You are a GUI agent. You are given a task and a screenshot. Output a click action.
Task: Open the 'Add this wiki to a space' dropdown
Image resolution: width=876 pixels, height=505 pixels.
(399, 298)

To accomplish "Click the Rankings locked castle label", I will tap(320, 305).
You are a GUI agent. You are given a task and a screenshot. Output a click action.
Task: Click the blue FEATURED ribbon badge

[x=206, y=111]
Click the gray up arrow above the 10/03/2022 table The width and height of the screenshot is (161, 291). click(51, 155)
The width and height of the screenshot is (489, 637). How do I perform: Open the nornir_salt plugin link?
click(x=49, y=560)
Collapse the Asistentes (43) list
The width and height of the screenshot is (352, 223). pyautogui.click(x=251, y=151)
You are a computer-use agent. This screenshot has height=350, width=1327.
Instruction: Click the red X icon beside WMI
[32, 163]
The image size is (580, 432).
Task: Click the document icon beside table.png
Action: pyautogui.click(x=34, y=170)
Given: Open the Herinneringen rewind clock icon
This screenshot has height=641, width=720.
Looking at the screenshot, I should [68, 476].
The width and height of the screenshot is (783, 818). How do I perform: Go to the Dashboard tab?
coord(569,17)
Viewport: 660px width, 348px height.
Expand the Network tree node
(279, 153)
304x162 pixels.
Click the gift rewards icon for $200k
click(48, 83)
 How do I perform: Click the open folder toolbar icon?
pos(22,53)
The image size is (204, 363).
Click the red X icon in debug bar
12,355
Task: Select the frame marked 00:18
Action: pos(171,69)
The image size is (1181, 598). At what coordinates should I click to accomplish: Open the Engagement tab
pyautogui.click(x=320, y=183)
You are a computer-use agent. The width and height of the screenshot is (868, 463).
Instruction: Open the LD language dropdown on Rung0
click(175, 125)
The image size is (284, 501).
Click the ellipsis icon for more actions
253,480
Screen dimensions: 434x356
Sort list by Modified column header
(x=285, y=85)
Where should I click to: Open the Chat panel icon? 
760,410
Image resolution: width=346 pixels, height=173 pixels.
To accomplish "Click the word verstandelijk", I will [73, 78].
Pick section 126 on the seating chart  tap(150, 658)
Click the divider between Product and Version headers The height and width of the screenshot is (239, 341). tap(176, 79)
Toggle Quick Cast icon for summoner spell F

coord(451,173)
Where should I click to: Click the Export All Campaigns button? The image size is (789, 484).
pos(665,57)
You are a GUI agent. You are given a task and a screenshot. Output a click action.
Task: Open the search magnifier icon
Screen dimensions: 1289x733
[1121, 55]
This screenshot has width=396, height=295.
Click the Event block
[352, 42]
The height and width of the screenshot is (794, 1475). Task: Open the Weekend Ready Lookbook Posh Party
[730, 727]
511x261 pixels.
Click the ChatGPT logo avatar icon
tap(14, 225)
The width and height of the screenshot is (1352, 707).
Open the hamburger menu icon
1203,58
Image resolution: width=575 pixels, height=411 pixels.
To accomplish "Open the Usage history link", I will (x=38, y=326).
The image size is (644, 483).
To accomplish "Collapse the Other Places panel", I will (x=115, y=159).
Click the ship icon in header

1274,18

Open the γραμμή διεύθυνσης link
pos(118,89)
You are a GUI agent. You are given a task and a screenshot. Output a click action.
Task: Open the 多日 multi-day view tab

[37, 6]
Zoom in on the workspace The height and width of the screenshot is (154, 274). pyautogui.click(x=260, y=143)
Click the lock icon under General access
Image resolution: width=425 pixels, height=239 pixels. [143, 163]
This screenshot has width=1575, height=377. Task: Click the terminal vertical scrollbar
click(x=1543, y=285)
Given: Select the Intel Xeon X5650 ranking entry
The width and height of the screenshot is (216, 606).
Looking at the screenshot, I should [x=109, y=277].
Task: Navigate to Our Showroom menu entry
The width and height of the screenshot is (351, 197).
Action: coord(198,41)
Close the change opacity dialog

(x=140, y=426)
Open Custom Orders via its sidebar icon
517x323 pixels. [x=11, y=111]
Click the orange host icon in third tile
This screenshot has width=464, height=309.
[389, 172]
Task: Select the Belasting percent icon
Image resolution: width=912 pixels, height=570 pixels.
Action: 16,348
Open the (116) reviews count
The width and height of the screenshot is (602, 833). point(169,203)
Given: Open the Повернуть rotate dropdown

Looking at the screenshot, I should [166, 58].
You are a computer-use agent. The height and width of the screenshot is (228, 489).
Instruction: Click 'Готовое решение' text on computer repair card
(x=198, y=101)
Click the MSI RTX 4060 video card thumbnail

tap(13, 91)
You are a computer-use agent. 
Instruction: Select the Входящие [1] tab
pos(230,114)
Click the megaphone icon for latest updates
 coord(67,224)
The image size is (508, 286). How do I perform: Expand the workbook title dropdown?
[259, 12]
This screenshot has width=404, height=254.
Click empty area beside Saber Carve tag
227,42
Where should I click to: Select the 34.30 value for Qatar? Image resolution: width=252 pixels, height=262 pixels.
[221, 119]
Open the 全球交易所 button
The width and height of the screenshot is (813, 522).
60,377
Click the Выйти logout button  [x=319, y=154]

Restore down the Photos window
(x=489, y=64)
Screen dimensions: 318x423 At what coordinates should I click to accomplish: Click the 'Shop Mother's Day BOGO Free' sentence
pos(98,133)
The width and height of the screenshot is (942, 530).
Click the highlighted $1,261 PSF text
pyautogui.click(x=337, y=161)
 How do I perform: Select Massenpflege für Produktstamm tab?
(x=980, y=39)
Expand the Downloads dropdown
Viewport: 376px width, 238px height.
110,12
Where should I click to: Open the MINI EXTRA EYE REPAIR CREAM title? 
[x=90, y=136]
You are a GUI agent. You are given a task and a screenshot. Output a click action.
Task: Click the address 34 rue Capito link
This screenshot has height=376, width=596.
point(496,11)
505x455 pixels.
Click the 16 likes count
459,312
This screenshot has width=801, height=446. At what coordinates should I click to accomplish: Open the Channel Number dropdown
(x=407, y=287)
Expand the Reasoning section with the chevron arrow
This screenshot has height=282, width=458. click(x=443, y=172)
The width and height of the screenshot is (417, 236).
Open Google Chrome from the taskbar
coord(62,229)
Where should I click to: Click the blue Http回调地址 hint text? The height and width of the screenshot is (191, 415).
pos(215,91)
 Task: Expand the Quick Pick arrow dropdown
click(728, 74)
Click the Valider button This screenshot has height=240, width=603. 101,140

----

» ASSIGNMENT
Quote exactly and only the lines from the one holding "Where should I click to: Open the MINI" through the end of the data.

» RESPONSE BELOW
Where should I click to: Open the MINI EXTRA EYE REPAIR CREAM title? 
[x=90, y=136]
You are a GUI agent. You are given a task and a screenshot. Output a click action.
Task: Click the address 34 rue Capito link
This screenshot has height=376, width=596.
point(496,11)
505x455 pixels.
Click the 16 likes count
459,312
This screenshot has width=801, height=446. At what coordinates should I click to accomplish: Open the Channel Number dropdown
(x=407, y=287)
Expand the Reasoning section with the chevron arrow
This screenshot has height=282, width=458. click(x=443, y=172)
The width and height of the screenshot is (417, 236).
Open Google Chrome from the taskbar
coord(62,229)
Where should I click to: Click the blue Http回调地址 hint text? The height and width of the screenshot is (191, 415).
pos(215,91)
 Task: Expand the Quick Pick arrow dropdown
click(728, 74)
Click the Valider button This screenshot has height=240, width=603. 101,140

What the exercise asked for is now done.